The strong 4QFY18 revenue performance of RM1,216.9m (+10.6% qoq, +34.8% yoy) was mainly due to higher sales volume (+6% qoq, +27% yoy) as well as additional capacity from Factory 31 (+3bn pcs or +5.2%) which commissioning in July. However, PATAMI was softer (+7.6% yoy, -13.6% qoq) due to higher effective tax rate as the tax incentives have being taken up mostly in 4QFY17.
Over the FY18 period, PATAMI rose by 32% yoy on the back of 23.6% growth in revenue. This was due to higher sales volume (+26%) supported by strong global demand as well as additional capacity.
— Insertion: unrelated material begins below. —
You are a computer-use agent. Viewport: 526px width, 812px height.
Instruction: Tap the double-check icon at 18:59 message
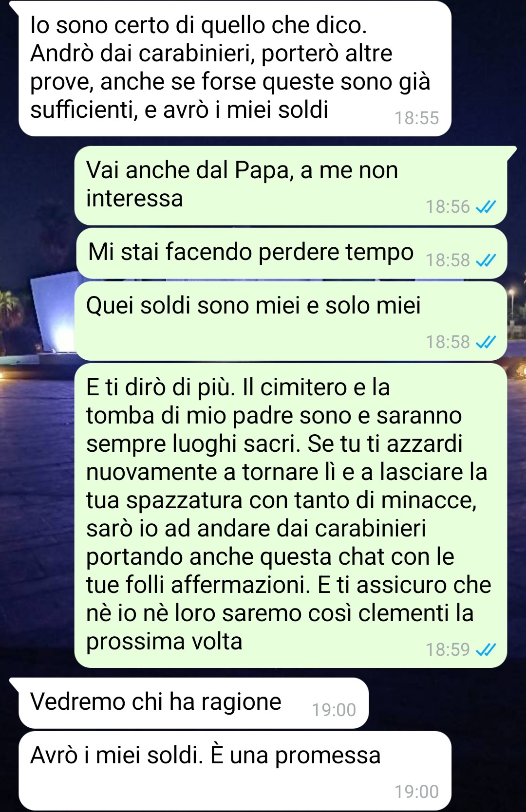[485, 649]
Additionally, cost efficiency as well as lower natural rubber latex price (c.-22% yoy) aided in the increase in profit margin by 0.7ppts to 10.3%. Overall, FY18 PATAMI was in-line with our and consensus estimates at 99% and 98% respectively.
The group has proposed a final single tier DPS of 10sen, bringing FY18 total DPS to 17sen (FY17: 14.5sen), translating into yield of 1.6%.
Global demand is expected to remain strong growing 8-10% p.a from greater hygiene and healthcare awareness. We expect near-term earnings outlook to remain positive supported by capacity expansion plans (+14.2% or up to 69.1bn pcs p.a by 2020), strong USD and lower raw material prices. Average latex prices were soft, i.e. declining by c.22.8% yoy and 10.2% qoq, which in turn benefits Top Glove as c.50% of its gloves production are natural rubber gloves.
We maintain our forecast with TP unchanged at RM10.00 based on 26x PER (+2SD over its 3-year 12-month forward mean) over its FY19 EPS. Our PE multiple is deemed fair given i) Top Glove’s strong global presence with c25% global market share, ii) growth in its inorganic expansion and iii) the company is making steady progress in the fast growing nitrile glove market.